Son ejemplos que nada ayudan a generar confianza en la sociedad y, por tanto, atraerla a la imperiosa concienciación contra el virus. Pero esa desafección con la clase política no debe desviarnos de nuestro deber moral de cumplir con unas normas que, aunque dolorosas porque nos alejan de familia y amigos, buscan proteger nuestra salud, primero, y nuestra economía, después. En nuestras manos, nunca valió tanto esta frase hecha, está frenar la pandemia.

Cuando abrieron los colegios, muchos padres y madres preocupados, es comprensible, por la salud de sus hijos, se lanzaron a reclamar medidas de control exhaustivas a los centros educativos. Ahora, algunos de esos mismos padres y madres organizan quedadas por WhatsApp o fiestas de cumpleaños, obviando sin rubor la limitación de asistentes a reuniones o que en ellas solo puedan participar quienes convivan en el mismo domicilio.

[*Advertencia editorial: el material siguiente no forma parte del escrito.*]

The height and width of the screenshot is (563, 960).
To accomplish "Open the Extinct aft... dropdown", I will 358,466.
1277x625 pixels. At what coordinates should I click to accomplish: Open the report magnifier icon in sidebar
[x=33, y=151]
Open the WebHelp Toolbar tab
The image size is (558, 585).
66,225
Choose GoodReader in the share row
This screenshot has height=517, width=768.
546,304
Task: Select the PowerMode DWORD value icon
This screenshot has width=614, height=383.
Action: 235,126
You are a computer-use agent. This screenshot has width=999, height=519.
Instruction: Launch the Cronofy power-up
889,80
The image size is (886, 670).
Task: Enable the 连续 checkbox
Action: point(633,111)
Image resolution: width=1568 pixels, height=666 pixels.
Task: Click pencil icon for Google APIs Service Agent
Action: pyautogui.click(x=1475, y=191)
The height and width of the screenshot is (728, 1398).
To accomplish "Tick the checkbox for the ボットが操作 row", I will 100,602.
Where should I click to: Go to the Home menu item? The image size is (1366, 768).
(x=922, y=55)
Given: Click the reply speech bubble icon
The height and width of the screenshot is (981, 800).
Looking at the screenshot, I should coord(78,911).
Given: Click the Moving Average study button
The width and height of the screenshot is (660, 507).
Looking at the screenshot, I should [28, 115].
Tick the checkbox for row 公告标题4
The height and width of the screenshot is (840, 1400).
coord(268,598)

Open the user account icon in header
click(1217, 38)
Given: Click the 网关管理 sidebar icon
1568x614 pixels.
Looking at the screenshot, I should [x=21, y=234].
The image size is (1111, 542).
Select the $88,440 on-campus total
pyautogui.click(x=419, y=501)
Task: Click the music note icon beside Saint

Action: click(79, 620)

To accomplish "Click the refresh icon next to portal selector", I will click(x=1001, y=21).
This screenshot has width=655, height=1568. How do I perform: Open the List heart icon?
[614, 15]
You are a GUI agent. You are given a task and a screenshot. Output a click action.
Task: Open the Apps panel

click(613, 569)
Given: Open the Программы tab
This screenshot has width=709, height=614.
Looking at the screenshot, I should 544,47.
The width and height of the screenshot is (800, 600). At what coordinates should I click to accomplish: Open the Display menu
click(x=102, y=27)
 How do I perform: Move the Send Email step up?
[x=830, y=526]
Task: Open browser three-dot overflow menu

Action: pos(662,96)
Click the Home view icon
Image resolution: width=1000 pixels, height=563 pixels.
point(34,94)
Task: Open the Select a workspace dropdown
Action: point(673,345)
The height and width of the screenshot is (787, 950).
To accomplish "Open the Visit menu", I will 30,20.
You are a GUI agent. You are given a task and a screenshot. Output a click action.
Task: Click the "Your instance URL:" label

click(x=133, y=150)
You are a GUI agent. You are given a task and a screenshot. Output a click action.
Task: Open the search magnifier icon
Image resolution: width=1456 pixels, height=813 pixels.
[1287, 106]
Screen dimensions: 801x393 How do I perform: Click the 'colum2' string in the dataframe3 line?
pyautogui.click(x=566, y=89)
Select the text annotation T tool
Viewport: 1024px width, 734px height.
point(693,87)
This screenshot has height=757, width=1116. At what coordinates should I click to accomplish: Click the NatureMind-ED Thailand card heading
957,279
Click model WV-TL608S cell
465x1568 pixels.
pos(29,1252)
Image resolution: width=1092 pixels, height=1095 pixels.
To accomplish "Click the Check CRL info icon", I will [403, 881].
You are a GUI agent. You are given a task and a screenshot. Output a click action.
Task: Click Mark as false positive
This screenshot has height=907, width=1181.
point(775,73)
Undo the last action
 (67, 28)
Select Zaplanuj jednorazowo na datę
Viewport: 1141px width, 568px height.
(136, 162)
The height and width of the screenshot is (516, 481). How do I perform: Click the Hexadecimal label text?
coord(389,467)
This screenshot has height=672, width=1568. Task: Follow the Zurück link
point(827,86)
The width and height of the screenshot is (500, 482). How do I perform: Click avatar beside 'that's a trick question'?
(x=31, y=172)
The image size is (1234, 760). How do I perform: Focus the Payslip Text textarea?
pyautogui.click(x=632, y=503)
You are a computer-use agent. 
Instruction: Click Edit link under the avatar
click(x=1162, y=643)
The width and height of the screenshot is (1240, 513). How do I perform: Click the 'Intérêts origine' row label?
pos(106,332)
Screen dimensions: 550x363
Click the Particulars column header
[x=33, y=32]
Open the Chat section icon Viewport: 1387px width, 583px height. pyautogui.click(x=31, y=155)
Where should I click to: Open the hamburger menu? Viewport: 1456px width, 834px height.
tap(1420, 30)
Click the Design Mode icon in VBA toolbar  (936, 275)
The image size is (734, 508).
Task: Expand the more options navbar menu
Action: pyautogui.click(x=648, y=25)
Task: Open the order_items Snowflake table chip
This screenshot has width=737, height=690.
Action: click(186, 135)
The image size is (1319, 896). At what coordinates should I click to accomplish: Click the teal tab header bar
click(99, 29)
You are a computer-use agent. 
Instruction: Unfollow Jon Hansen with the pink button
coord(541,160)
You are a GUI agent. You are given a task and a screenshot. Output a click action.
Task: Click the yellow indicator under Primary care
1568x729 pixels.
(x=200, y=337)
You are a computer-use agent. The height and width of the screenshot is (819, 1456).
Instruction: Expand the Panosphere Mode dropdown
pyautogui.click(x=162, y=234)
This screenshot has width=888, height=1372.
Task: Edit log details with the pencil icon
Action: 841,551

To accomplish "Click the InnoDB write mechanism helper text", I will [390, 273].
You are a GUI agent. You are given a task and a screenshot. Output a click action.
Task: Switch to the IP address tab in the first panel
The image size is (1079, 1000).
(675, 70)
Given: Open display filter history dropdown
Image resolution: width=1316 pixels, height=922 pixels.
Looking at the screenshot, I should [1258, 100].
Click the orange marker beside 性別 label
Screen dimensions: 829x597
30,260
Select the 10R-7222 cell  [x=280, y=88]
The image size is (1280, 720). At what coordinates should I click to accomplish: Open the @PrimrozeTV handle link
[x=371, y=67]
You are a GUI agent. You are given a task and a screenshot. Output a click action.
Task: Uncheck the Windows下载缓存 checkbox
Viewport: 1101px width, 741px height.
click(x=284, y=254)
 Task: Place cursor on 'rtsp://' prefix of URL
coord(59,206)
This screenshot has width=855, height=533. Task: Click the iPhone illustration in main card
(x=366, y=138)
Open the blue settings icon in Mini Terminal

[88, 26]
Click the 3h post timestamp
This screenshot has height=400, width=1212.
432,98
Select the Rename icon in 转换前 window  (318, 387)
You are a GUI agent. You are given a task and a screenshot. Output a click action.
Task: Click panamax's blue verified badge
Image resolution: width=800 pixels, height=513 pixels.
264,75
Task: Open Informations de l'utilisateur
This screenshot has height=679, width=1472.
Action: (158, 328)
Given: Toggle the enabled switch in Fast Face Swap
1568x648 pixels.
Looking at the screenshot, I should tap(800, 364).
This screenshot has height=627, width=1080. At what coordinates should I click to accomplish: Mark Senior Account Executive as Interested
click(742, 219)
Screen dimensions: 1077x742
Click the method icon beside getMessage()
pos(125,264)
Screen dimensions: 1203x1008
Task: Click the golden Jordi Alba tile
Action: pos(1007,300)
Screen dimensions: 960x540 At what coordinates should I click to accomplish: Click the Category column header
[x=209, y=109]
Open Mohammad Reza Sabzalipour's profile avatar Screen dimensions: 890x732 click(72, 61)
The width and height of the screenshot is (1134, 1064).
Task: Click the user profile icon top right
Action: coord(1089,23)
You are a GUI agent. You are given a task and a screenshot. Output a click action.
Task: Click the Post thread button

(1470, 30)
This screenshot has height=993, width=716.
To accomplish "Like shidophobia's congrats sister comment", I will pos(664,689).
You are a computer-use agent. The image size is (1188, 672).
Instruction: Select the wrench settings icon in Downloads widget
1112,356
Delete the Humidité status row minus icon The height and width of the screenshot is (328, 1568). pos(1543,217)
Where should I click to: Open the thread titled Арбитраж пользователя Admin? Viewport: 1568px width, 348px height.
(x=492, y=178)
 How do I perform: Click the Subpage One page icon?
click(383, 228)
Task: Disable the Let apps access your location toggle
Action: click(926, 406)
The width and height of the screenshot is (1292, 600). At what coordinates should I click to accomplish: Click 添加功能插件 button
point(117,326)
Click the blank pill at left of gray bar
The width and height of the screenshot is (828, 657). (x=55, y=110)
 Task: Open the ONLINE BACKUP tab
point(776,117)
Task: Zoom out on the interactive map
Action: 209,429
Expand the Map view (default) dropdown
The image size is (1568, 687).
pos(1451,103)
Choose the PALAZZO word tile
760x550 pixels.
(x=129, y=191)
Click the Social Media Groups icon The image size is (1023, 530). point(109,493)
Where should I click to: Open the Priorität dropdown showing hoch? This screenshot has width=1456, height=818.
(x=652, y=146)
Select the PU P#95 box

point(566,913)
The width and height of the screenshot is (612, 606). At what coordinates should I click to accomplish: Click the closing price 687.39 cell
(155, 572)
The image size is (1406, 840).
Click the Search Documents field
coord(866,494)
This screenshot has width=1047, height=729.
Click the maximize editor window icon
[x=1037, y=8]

Fíjense, por ejemplo, en el uso de la mascarilla, obligatorio tanto en la vía pública como en espacios cerrados. Cuando camine por la calle, observe a los demás. A casi nadie verá sin mascarilla. Obsérvelos en las terrazas de los bares. Casi nadie la lleva. Ese café de media hora como excusa para soltarse del incómodo cubrebocas, cometiendo un flagrante incumplimiento de la norma, claro está.

Ese análisis de terrazas, además, ha destapado, desde hace una semana, curiosos modelos de familias convivientes: cinco mayores que viven juntos; tres parejas con niños que viven juntas; cinco madres que viven juntas... Todos alrededor de una mesa, charlando, comiendo, tomando una café... y, en muchos casos, sin mascarilla. Si esto sucede a la vista de todos, imaginemos qué pasará de puertas adentro de los hogares. Seguro que cada uno de nosotros, o nosotros mismos, conocemos casos de este tipo en los que, imprudentemente, nos exponemos, exponemos a nuestros familiares o amigos, y nos exponen al innecesario y prevenible riesgo de contagio.

Sin duda, estos comportamientos insolidarios no se puede decir que sea generales, pero, reconozcámoslo, están lejos de suponer una excepción en el día a día.

Los expertos en salud pública, que cada día van conociendo mejor el comportamiento del SARS-Cov-2, advierten de que la mayor parte de los nuevos contagios se dan en reuniones sociales en las que no se guardan las mínimas condiciones de prevención. Esta realidad epidemiológica, unida a la desbocada evolución de contagios en Galicia, ha llevado a la Xunta a seguir las recomendaciones de la comisión clínica que la asesora y, entre otras medidas, decretar el cierre de la hostelería.

Cuanto antes asumamos que la contención del coronavirus pasa por el compromiso individual de cada uno de nosotros, mejor nos irá. Evitaremos muertes, pararemos cuarentenas y contendremos la sangría económica que, ahora, vuelve a sacudir la hostelería. El sector, fundamental en una sociedad como la gallega, sufre ahora el mazazo de unas medidas destinadas a contener el virus porque antes cada uno de nosotros fuimos incapaces de frenarlo. A la administración le toca lanzar un salvavidas económico para que bares y restaurantes que se ven obligados a bajar la persiana, un mes en principio, puedan levantarla otra vez. A nosotros nos corresponde, desde nuestra responsabilidad individual, cumplir las medidas de prevención necesarias para revertir la segunda ola y evitar una tercera.